Annexin A3 is a mammary marker and a potential neoplastic breast cell therapeutic target

• Published in: Oncotarget Vol. 6; no. 25; pp. 21421 - 21427
• Main Authors: Zeidan, Bashar, Jackson, Thomas R, Larkin, Samantha E T, Cutress, Ramsey I, Coulton, Gary R, Ashton-Key, Margaret, Murray, Nick, Packham, Graham, Gorgoulis, Vassilis, Garbis, Spiros D, Townsend, Paul A
• Format: Journal Article
• Language: English
• Published: United States Impact Journals LLC 28.08.2015
• Subjects: Aged; Annexin A3 - metabolism; Biomarkers, Tumor - metabolism; Breast - metabolism; Breast Neoplasms - metabolism; Breast Neoplasms - pathology; Cell Line, Tumor; Cell Movement; Culture Media, Conditioned; Enzyme-Linked Immunosorbent Assay; Epithelium - pathology; Female; Gene Expression Regulation, Neoplastic; Gene Silencing; Humans; Immunohistochemistry; Mass Spectrometry; MCF-7 Cells; Middle Aged; Neoplasm Invasiveness; Neoplasm Metastasis; Proteomics; Research Paper; Spectrometry, Mass, Matrix-Assisted Laser Desorption-Ionization; migration; breast cancer; Annexin A3; neoplasm; biomarker
• ISSN: 1949-2553; 1949-2553
• DOI: 10.18632/oncotarget.4070

Breast cancers are the most common cancer-affecting women; critically the identification of novel biomarkers for improving early detection, stratification and differentiation from benign tumours is important for the reduction of morbidity and mortality.To identify and functionally characterise potential biomarkers, we used mass spectrometry (MS) to analyse serum samples representing control, benign breast disease (BBD) and invasive breast cancer (IDC) patients.
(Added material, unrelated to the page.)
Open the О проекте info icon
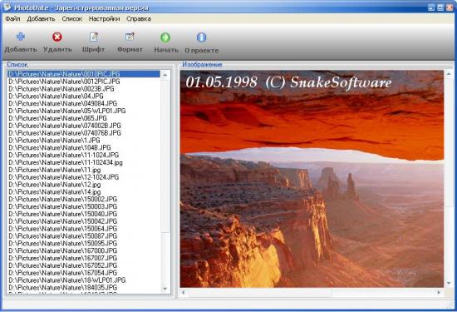click(x=201, y=37)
Complementary and multidimensional proteomic approaches were used to identify and validate novel serum markers.Annexin A3 (ANX A3) was found to be differentially expressed amongst different breast pathologies. The diagnostic value of serum ANX A3 was subsequently validated by ELISA in an independent serum set representing the three groups. Here, ANX A3 was significantly upregulated in the benign disease group sera compared with other groups (P < 0.0005).In addition, paired breast tissue immunostaining confirmed that ANX A3 was abundantly expressed in benign and to a lesser extent malignant neoplastic epithelium. Finally, we illustrated ANX A3 expression in cell culture lysates and conditioned media from neoplastic breast cell lines, and its role in neoplastic breast cell migration in vitro.This study confirms the novel role of ANX A3 as a mammary biomarker, regulator and therapeutic target.